Task to carry out — Turn every entry below into a numbered list, one line per item, and leave out any blank lines.
### Dataset records
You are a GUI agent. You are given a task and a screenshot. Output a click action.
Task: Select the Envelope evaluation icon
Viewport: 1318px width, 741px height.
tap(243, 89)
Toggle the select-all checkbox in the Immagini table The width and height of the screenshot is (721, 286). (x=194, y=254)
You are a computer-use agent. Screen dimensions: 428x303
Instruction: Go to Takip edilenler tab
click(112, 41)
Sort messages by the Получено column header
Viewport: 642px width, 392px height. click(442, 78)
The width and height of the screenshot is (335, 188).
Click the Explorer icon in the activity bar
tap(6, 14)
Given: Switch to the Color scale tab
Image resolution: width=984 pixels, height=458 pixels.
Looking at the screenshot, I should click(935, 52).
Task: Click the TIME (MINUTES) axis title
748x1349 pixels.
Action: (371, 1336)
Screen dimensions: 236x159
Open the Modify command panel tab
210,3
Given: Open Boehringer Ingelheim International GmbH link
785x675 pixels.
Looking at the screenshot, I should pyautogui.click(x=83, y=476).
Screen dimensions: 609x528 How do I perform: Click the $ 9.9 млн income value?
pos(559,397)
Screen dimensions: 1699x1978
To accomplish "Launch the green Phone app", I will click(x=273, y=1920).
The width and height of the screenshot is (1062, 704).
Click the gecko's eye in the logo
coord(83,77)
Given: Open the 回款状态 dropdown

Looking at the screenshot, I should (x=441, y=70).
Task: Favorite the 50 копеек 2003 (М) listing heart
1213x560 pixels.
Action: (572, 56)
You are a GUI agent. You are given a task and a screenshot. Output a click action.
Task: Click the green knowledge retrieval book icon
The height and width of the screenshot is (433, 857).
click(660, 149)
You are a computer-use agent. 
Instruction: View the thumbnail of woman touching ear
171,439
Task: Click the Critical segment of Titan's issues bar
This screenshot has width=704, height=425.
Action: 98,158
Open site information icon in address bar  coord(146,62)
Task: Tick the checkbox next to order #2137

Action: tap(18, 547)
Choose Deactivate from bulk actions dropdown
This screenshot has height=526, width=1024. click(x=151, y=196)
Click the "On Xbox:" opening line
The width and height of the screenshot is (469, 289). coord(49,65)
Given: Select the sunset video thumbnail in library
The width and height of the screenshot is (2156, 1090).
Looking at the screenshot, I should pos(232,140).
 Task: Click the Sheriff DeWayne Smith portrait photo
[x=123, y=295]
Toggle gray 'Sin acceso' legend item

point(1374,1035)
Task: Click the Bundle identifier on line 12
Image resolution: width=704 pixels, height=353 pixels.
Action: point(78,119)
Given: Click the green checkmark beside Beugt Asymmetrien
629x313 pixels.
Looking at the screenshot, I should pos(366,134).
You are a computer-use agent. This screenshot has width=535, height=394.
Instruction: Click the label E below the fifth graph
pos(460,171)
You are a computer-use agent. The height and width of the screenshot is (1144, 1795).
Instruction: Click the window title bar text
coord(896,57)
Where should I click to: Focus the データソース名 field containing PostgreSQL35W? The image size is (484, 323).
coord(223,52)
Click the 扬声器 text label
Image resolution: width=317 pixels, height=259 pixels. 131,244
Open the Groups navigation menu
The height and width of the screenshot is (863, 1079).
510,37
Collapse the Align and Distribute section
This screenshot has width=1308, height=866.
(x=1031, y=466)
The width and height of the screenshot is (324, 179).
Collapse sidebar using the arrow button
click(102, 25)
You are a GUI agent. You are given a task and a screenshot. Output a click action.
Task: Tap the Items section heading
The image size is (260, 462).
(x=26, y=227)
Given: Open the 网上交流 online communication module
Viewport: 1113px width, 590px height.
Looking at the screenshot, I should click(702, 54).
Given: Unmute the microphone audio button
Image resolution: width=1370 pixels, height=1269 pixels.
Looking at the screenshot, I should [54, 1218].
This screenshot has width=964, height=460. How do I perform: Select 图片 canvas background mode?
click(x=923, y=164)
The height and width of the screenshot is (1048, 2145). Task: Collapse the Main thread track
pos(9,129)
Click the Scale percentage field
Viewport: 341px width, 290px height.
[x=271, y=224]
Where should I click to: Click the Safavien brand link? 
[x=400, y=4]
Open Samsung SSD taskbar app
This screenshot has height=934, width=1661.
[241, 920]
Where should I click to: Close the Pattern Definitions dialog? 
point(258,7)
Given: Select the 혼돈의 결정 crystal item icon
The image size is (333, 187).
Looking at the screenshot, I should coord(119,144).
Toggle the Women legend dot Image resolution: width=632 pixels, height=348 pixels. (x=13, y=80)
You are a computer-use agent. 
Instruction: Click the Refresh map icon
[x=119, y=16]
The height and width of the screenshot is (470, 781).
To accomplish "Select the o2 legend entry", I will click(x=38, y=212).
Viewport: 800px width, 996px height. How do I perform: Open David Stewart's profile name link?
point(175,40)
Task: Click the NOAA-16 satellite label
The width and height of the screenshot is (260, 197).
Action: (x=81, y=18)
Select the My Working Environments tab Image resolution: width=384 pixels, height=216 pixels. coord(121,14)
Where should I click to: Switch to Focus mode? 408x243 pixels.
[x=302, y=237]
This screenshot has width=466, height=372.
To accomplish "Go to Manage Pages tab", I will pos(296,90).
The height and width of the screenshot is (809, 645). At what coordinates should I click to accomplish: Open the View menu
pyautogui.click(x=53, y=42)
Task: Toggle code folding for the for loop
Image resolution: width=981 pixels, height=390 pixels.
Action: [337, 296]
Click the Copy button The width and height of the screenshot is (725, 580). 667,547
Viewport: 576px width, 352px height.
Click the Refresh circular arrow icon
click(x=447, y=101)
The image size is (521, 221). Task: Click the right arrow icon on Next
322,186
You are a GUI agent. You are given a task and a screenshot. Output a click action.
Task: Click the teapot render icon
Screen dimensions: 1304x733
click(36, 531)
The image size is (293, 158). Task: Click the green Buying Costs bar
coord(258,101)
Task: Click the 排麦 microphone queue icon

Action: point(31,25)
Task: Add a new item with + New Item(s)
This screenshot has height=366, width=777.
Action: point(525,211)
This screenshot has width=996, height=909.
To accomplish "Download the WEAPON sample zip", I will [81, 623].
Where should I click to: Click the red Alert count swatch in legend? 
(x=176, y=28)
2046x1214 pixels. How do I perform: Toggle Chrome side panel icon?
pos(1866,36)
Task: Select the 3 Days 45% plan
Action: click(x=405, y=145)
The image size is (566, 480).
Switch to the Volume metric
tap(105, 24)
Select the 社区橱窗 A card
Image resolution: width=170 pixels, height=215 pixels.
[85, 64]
######
Expected output —
1. You are a GUI agent. You are given a task and a screenshot. Output a click action.
2. Task: Select the Envelope evaluation icon
3. Viewport: 1318px width, 741px height.
4. tap(243, 89)
5. Toggle the select-all checkbox in the Immagini table The width and height of the screenshot is (721, 286). (x=194, y=254)
6. You are a computer-use agent. Screen dimensions: 428x303
7. Instruction: Go to Takip edilenler tab
8. click(112, 41)
9. Sort messages by the Получено column header
10. Viewport: 642px width, 392px height. click(442, 78)
11. The width and height of the screenshot is (335, 188).
12. Click the Explorer icon in the activity bar
13. tap(6, 14)
14. Given: Switch to the Color scale tab
15. Image resolution: width=984 pixels, height=458 pixels.
16. Looking at the screenshot, I should click(935, 52).
17. Task: Click the TIME (MINUTES) axis title
18. 748x1349 pixels.
19. Action: (371, 1336)
20. Screen dimensions: 236x159
21. Open the Modify command panel tab
22. 210,3
23. Given: Open Boehringer Ingelheim International GmbH link
24. 785x675 pixels.
25. Looking at the screenshot, I should pyautogui.click(x=83, y=476).
26. Screen dimensions: 609x528 How do I perform: Click the $ 9.9 млн income value?
27. pos(559,397)
28. Screen dimensions: 1699x1978
29. To accomplish "Launch the green Phone app", I will click(x=273, y=1920).
30. The width and height of the screenshot is (1062, 704).
31. Click the gecko's eye in the logo
32. coord(83,77)
33. Given: Open the 回款状态 dropdown
34. Looking at the screenshot, I should (x=441, y=70).
35. Task: Favorite the 50 копеек 2003 (М) listing heart
36. 1213x560 pixels.
37. Action: (572, 56)
38. You are a GUI agent. You are given a task and a screenshot. Output a click action.
39. Task: Click the green knowledge retrieval book icon
40. The height and width of the screenshot is (433, 857).
41. click(660, 149)
42. You are a computer-use agent. 
43. Instruction: View the thumbnail of woman touching ear
44. 171,439
45. Task: Click the Critical segment of Titan's issues bar
46. This screenshot has width=704, height=425.
47. Action: 98,158
48. Open site information icon in address bar  coord(146,62)
49. Task: Tick the checkbox next to order #2137
50. Action: tap(18, 547)
51. Choose Deactivate from bulk actions dropdown
52. This screenshot has height=526, width=1024. click(x=151, y=196)
53. Click the "On Xbox:" opening line
54. The width and height of the screenshot is (469, 289). coord(49,65)
55. Given: Select the sunset video thumbnail in library
56. The width and height of the screenshot is (2156, 1090).
57. Looking at the screenshot, I should pos(232,140).
58.  Task: Click the Sheriff DeWayne Smith portrait photo
59. [x=123, y=295]
60. Toggle gray 'Sin acceso' legend item
61. point(1374,1035)
62. Task: Click the Bundle identifier on line 12
63. Image resolution: width=704 pixels, height=353 pixels.
64. Action: point(78,119)
65. Given: Click the green checkmark beside Beugt Asymmetrien
66. 629x313 pixels.
67. Looking at the screenshot, I should pos(366,134).
68. You are a computer-use agent. This screenshot has width=535, height=394.
69. Instruction: Click the label E below the fifth graph
70. pos(460,171)
71. You are a computer-use agent. The height and width of the screenshot is (1144, 1795).
72. Instruction: Click the window title bar text
73. coord(896,57)
74. Where should I click to: Focus the データソース名 field containing PostgreSQL35W? The image size is (484, 323).
75. coord(223,52)
76. Click the 扬声器 text label
77. Image resolution: width=317 pixels, height=259 pixels. 131,244
78. Open the Groups navigation menu
79. The height and width of the screenshot is (863, 1079).
80. 510,37
81. Collapse the Align and Distribute section
82. This screenshot has width=1308, height=866.
83. (x=1031, y=466)
84. The width and height of the screenshot is (324, 179).
85. Collapse sidebar using the arrow button
86. click(102, 25)
87. You are a GUI agent. You are given a task and a screenshot. Output a click action.
88. Task: Tap the Items section heading
89. The image size is (260, 462).
90. (x=26, y=227)
91. Given: Open the 网上交流 online communication module
92. Viewport: 1113px width, 590px height.
93. Looking at the screenshot, I should click(702, 54).
94. Given: Unmute the microphone audio button
95. Image resolution: width=1370 pixels, height=1269 pixels.
96. Looking at the screenshot, I should [54, 1218].
97. This screenshot has width=964, height=460. How do I perform: Select 图片 canvas background mode?
98. click(x=923, y=164)
99. The height and width of the screenshot is (1048, 2145). Task: Collapse the Main thread track
100. pos(9,129)
101. Click the Scale percentage field
102. Viewport: 341px width, 290px height.
103. [x=271, y=224]
104. Where should I click to: Click the Safavien brand link? 
105. [x=400, y=4]
106. Open Samsung SSD taskbar app
107. This screenshot has height=934, width=1661.
108. [241, 920]
109. Where should I click to: Close the Pattern Definitions dialog? 
110. point(258,7)
111. Given: Select the 혼돈의 결정 crystal item icon
112. The image size is (333, 187).
113. Looking at the screenshot, I should coord(119,144).
114. Toggle the Women legend dot Image resolution: width=632 pixels, height=348 pixels. (x=13, y=80)
115. You are a computer-use agent. 
116. Instruction: Click the Refresh map icon
117. [x=119, y=16]
118. The height and width of the screenshot is (470, 781).
119. To accomplish "Select the o2 legend entry", I will click(x=38, y=212).
120. Viewport: 800px width, 996px height. How do I perform: Open David Stewart's profile name link?
121. point(175,40)
122. Task: Click the NOAA-16 satellite label
123. The width and height of the screenshot is (260, 197).
124. Action: (x=81, y=18)
125. Select the My Working Environments tab Image resolution: width=384 pixels, height=216 pixels. coord(121,14)
126. Where should I click to: Switch to Focus mode? 408x243 pixels.
127. [x=302, y=237]
128. This screenshot has width=466, height=372.
129. To accomplish "Go to Manage Pages tab", I will pos(296,90).
130. The height and width of the screenshot is (809, 645). At what coordinates should I click to accomplish: Open the View menu
131. pyautogui.click(x=53, y=42)
132. Task: Toggle code folding for the for loop
133. Image resolution: width=981 pixels, height=390 pixels.
134. Action: [337, 296]
135. Click the Copy button The width and height of the screenshot is (725, 580). 667,547
136. Viewport: 576px width, 352px height.
137. Click the Refresh circular arrow icon
138. click(x=447, y=101)
139. The image size is (521, 221). Task: Click the right arrow icon on Next
140. 322,186
141. You are a GUI agent. You are given a task and a screenshot. Output a click action.
142. Task: Click the teapot render icon
143. Screen dimensions: 1304x733
144. click(36, 531)
145. The image size is (293, 158). Task: Click the green Buying Costs bar
146. coord(258,101)
147. Task: Click the 排麦 microphone queue icon
148. Action: point(31,25)
149. Task: Add a new item with + New Item(s)
150. This screenshot has height=366, width=777.
151. Action: point(525,211)
152. This screenshot has width=996, height=909.
153. To accomplish "Download the WEAPON sample zip", I will [81, 623].
154. Where should I click to: Click the red Alert count swatch in legend? 
155. (x=176, y=28)
156. 2046x1214 pixels. How do I perform: Toggle Chrome side panel icon?
157. pos(1866,36)
158. Task: Select the 3 Days 45% plan
159. Action: click(x=405, y=145)
160. The image size is (566, 480).
161. Switch to the Volume metric
162. tap(105, 24)
163. Select the 社区橱窗 A card
164. Image resolution: width=170 pixels, height=215 pixels.
165. [85, 64]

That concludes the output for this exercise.